Slattery v Basildon BC [2014] EWCA Civ 30, 22 January 2014
Ms Slattery was one of the Irish Travellers who were evicted from the Dale Farm site. Thereafter she moved to a different part of the site where she continued to occupy the land in question unlawfully. She applied as a homeless person and was offered bricks and mortar accommodation which she refused.
The Court of Appeal (Briggs LJ giving the leading Judgment) referred back to the previous Court of Appeal Judgment in Sheridan and Others v Basildon BC [2012] EWCA Civ 335. They noted that, on the particular facts of Mr and Mrs Sheridan’s cases, the court had concluded that the risk of psychiatric harm was mainly the consequence of the eviction from Dale Farm, together with their seeking and being offered separate accommodation (since they no longer lived together) rather than a consequence of the offer of bricks and mortar accommodation as opposed to caravan pitches.

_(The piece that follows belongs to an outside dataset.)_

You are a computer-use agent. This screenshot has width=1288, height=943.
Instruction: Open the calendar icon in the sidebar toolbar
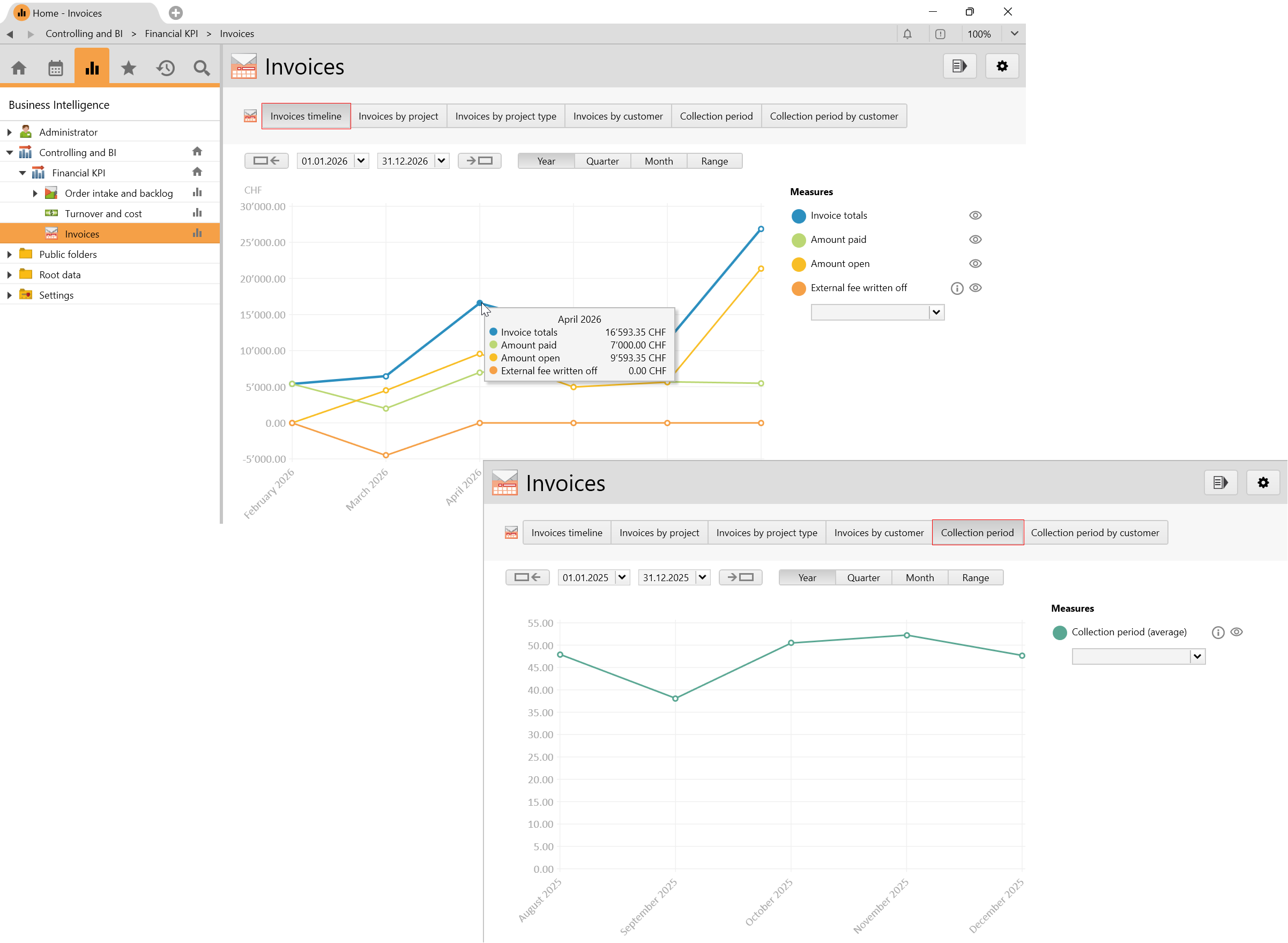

Reference was also made to the previous Court of Appeal Judgment in Codona v Mid Bedfordshire DC [2004] EWCA Civ 925, where Patten J stated:-
It seems to me to be completely unrealistic to expect a housing officer on a section 202 review to conduct a general inquiry into strategic questions about the preparation of a homelessness strategy and the adequacy of site provision. This would require the officer to review the planning policies of the local authorities; the history of site provision; the inadequacy or otherwise of decisions taken about the change of use of land from a planning prospective; and the accuracy of its estimates of Gypsy and Traveller numbers over the relevant period.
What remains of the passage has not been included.